- Theatrical release poster
- Directed by: John Cassavetes
- Written by: Warren Bogle
- Produced by: Mike Lobell
- Starring: Peter Falk; Alan Arkin; Beverly D'Angelo; Charles Durning;
- Cinematography: Bill Butler
- Edited by: Donn Cambern Ralph E. Winters
- Music by: Bill Conti
- Production company: Delphi III Productions
- Distributed by: Columbia Pictures
- Release date: May 30, 1986;
- Running time: 93 minutes
- Country: United States
- Language: English

= Big Trouble (1986 film) =

Comedy by John Cassavetes

Big Trouble is a 1986 American comedy film and the last film directed by John Cassavetes. The cast reunites Peter Falk and Alan Arkin, co-stars of The In-Laws, and also features Beverly D'Angelo, Charles Durning and Valerie Curtin.

The film's plot was so similar to that of Double Indemnity that, prior to production, Columbia Pictures requested Universal Pictures (rightsholder for the Paramount film Double Indemnity) to grant permission to reuse the plot of the earlier film. Universal executive Frank Price, who had previously worked at Columbia, was aware that Columbia was holding on to a script called Back to the Future and made a deal which enabled Universal to take over the ownership of that script.

==Plot==
Leonard Hoffman is a Los Angeles insurance agent with a problem on his hands. He has teenage triplets who are all gifted musicians but wife Arlene insists that the kids attend college at Yale, requiring more than $40,000 in tuition, which would be a good deal more than the nearby UCLA.
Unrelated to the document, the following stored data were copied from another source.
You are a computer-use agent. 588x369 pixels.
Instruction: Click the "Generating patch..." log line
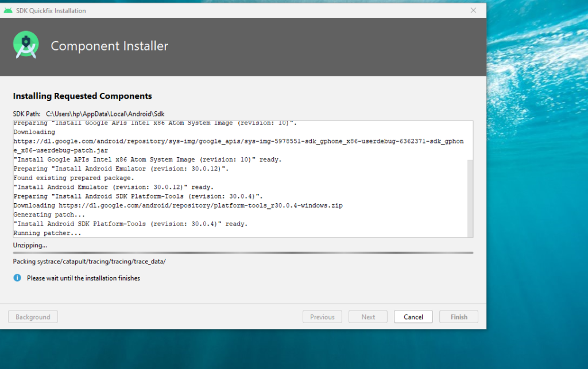point(48,215)
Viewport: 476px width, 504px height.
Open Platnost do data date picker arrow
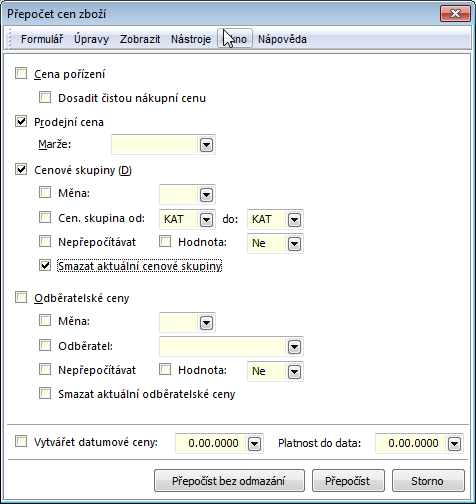point(454,444)
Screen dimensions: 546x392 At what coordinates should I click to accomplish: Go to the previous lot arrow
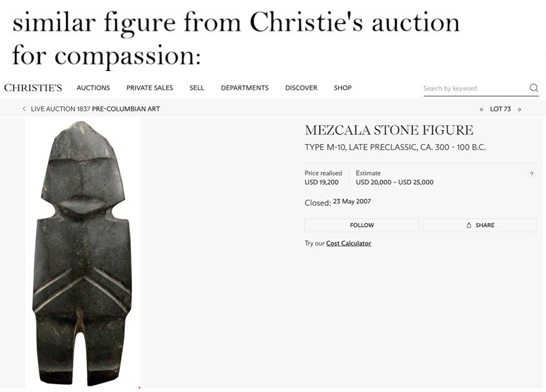pyautogui.click(x=482, y=109)

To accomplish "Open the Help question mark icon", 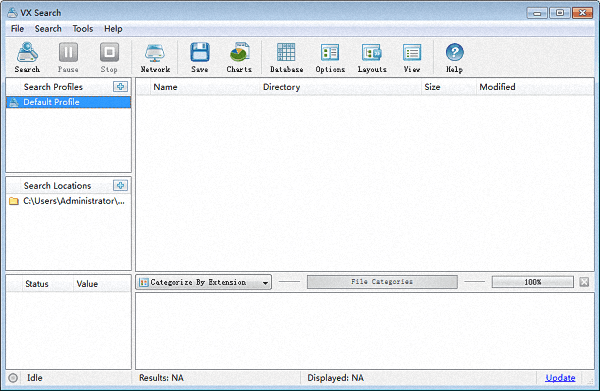I will pyautogui.click(x=454, y=57).
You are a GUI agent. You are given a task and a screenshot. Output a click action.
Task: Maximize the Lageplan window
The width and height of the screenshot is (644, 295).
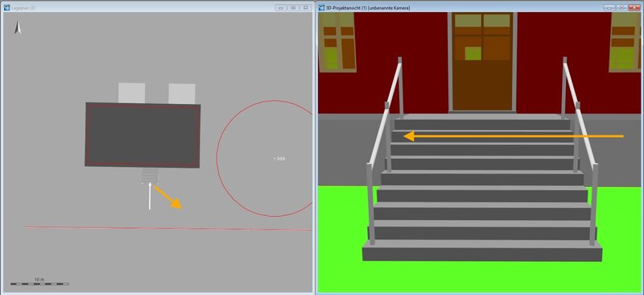tap(293, 7)
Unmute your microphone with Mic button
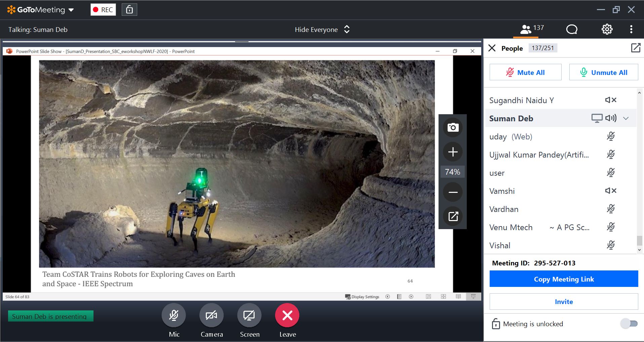This screenshot has height=342, width=644. click(174, 315)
This situation is on Leonard's mind when he pays a business call to the Beverly Hills mansion of Steve and Blanche Rickey. He is met by a flirtatious and scantily clad Blanche, who explains a problem of her own: Steve is dying, with less than a week to live, but has inadvertently allowed his life insurance policy to lapse.

A scheme is hatched involving a policy with a double-indemnity clause, but for this to work, Steve will need to die in an unexpected fashion; will he or won't he co-operate?

==Reception==
Andrew Bergman wrote the original screenplay and was slated to direct before Cassavetes was hired. Cassavetes disliked the film and called it "the aptly titled Big Trouble,'" as the studio vetoed many of his decisions and he disagreed with the manner in which the studio edited the film. Bergman said: "That was a mess. I never fixed the ending, and that was the problem. You’ve got to have it when you get it on the floor. You can’t say, 'Later, we’ll get it straight.' It’s true in every medium. You’ve got to hit the ground running, and we didn’t. I never had the ending straight.". As a result, Bergman requested to be billed as Warren Bogle on the finished film.

The film had polarizing response; on Rotten Tomatoes, the film has a "Rotten" rating of 14% based on 7 reviews. On the other hand, on Metacritic, the film has a rating of 70 out of 100 based on 8 reviews, indicating "generally favorable" reviews.